Giovanna Sylvia Sabini-Leite, Smith College

42 pages : color illustrations. Includes bibliographical references (pages 38-42)

Abstract

Understanding in which conditions corals survive, die, and adapt enhances our understanding of the biology and the mechanisms driving stress tolerance and adaptation. But, effective restoration is limited by gaps in our understanding of the various ways climate change affects reef-building corals and coral-Symbiodiniaceae symbiosis. In this thesis, the responses of five (VWA, VWB, CC7, H2, and “bulk”) genets of Exaiptasia pallida sea anemones were examined after exposure to light and nutrient stress. Mortality and algal density were recorded.

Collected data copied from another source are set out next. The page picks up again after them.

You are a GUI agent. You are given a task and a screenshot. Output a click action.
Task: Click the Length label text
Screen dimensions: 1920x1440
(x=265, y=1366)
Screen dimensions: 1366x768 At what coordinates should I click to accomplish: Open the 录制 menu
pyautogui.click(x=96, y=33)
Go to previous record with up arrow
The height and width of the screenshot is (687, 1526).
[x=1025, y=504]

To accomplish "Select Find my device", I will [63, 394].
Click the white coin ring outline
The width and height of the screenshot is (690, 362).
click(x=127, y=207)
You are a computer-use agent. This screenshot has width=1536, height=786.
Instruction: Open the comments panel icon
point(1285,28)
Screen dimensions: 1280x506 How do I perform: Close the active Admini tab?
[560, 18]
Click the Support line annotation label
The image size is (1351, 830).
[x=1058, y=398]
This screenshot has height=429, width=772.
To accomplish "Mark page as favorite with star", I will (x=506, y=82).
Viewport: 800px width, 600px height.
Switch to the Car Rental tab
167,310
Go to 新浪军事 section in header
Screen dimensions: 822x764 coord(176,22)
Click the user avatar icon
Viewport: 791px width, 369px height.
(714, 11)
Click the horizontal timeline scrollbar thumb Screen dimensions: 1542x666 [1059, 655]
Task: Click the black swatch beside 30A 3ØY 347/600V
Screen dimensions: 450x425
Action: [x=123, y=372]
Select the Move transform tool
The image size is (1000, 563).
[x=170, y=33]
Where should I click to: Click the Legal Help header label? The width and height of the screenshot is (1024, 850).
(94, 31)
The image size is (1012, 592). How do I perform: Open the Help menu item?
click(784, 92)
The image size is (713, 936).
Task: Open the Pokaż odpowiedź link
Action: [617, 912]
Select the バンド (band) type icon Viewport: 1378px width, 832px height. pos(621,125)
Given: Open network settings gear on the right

Adverse conditions, such as increased nutrient availability or high light (~100 μmol photons m−2 s −1 ), can lead to the production of reactive oxygen species (ROS) that damage host DNA and other cellular components. Anemones in the Combined treatment (elevated light + nutrients) experienced highest mortality (40–100%) with the Nutrient treatment experiencing intermediate levels of mortality (33–40%). ANOVA revealed a significant difference in mortality rates among treatments (p < 4.64e-15 ) and the post-hoc analysis demonstrated significant differences between every other pair of treatments except between Control and Light treatments (p = 1). The Combined treatment had an interactive effect as compared to only Light or Nutrient stress. The ANOVA and post-hoc analyses run on algal density did not detect significant differences across genets (p = 0.147) or treatments (p = 0.511), or any pairwise differences in algal density between treatments, respectively. Light on its own does not seem to present a substantial threat; however, interactive effects of having both light and nutrients were observed in the Combined treatment. Adverse conditions may lead to chemical or nutritional imbalances within the host, where a normally-mutualistic symbiosis becomes parasitic. Future directions of this thesis include transcriptomic and microbiome analyses to investigate the mechanisms behind the differences in stress responses across anemone clonal lines.